Starting with the entry that contains "link 'o the day (7, 460)" and ending with the entry that contains "linsenbardt.net (14, 2)", rewrite those entries with "politics" swapped for "recipes", leaving everything else unchanged.

Records supplied:
+ + + + +
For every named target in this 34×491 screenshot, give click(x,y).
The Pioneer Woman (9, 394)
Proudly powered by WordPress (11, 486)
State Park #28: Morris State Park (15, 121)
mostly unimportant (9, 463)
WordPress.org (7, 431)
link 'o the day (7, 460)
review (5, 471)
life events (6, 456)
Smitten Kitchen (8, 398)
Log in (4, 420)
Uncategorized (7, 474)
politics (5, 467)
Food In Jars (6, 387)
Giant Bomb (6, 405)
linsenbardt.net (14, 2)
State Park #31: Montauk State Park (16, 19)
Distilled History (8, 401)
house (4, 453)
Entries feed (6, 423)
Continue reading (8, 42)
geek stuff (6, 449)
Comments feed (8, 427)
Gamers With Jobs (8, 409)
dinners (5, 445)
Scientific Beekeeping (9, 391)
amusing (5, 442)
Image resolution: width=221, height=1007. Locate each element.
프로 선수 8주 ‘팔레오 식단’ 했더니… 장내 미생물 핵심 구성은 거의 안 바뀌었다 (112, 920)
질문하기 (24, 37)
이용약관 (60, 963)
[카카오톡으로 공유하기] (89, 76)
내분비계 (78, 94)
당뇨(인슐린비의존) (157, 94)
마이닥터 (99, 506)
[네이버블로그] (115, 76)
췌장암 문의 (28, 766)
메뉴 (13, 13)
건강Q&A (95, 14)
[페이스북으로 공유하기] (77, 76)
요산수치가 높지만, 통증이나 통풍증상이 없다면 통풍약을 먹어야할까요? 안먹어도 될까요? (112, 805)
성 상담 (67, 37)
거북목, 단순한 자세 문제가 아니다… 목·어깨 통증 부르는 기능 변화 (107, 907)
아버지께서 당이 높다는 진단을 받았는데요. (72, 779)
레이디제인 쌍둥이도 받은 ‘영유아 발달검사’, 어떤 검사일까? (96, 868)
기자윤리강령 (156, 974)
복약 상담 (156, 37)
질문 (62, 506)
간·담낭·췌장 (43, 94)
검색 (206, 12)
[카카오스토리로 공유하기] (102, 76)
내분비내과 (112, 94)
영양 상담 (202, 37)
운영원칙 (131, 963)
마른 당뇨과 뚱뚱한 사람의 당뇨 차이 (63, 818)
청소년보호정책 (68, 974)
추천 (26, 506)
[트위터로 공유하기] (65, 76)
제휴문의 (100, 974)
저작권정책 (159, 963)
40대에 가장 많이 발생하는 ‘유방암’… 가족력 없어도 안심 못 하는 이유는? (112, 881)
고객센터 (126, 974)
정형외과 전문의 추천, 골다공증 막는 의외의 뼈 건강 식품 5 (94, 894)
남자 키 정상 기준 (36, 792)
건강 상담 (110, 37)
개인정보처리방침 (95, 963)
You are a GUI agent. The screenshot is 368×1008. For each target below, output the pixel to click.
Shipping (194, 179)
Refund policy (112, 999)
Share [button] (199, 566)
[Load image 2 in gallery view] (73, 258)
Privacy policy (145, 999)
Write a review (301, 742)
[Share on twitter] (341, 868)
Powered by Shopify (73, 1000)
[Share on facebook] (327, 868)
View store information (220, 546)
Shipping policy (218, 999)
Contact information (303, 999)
+ + + + +
Expected answer:
link 'o the day (7, 460)
review (5, 471)
life events (6, 456)
Smitten Kitchen (8, 398)
Log in (4, 420)
Uncategorized (7, 474)
recipes (5, 467)
Food In Jars (6, 387)
Giant Bomb (6, 405)
linsenbardt.net (14, 2)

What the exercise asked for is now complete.